:: PASSAGE FOR REVIEW ::
Content starts

Junipers are readily available at nurseries throughout the world due to their common ornamental use in landscapes, providing numerous affordable options for bonsai material in what otherwise could have been a shrub lining someone’s garden. And while many junipers are durable—capable of surviving the many demands of bonsai work— as practitioners expand into more advanced techniques, they will find difficult idiosyncrasies in refining these trees.
Cultivating junipers as bonsai takes a pointed, unique approach. Horticultural knowledge from other coniferous plants or bonsai should not generally cross-pollinated. The strength in junipers lies in the foliage – it is the battery holding and generating energy for the tree to thrive.
A common mistake bonsai practitioners make is overly cutting back juniper foliage, assuming it will regain strength or pruning at a time when the tree is pumping all of its resources into foliage generation. Doing so will instigate a downward spiral of energy loss, resulting in a dead tree or one that needs years to recover. At Mirai, we never pinch junipers, instead relying solely on scissor work. Pinching causes the tree to lose energy that it has worked so hard to create without having the chance to rebuild strength.

Content ends

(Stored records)
Content starts

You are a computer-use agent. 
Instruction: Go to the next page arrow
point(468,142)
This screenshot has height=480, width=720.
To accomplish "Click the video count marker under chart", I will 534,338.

Content ends

:: REQUIRED TASKS ::
• A. Answer these questions from the juniper bonsai text:
(i) Why are junipers readily available at nurseries throughout the world?
(ii) Where does the strength in junipers lie?
(iii) At Mirai, what is relied on instead of pinching junipers?
• B. Set down the juniper bonsai text word for word, everything from "Cultivating junipers as" down to "tree to thrive.".
These rows were taken from a source separate from the juniper bonsai text.

:: SOLUTION LIST ::
• A.
(i) They are common ornamental plants in landscapes.
(ii) It lies in the foliage.
(iii) Scissor work alone.

• B.
Cultivating junipers as bonsai takes a pointed, unique approach. Horticultural knowledge from other coniferous plants or bonsai should not generally cross-pollinated. The strength in junipers lies in the foliage – it is the battery holding and generating energy for the tree to thrive.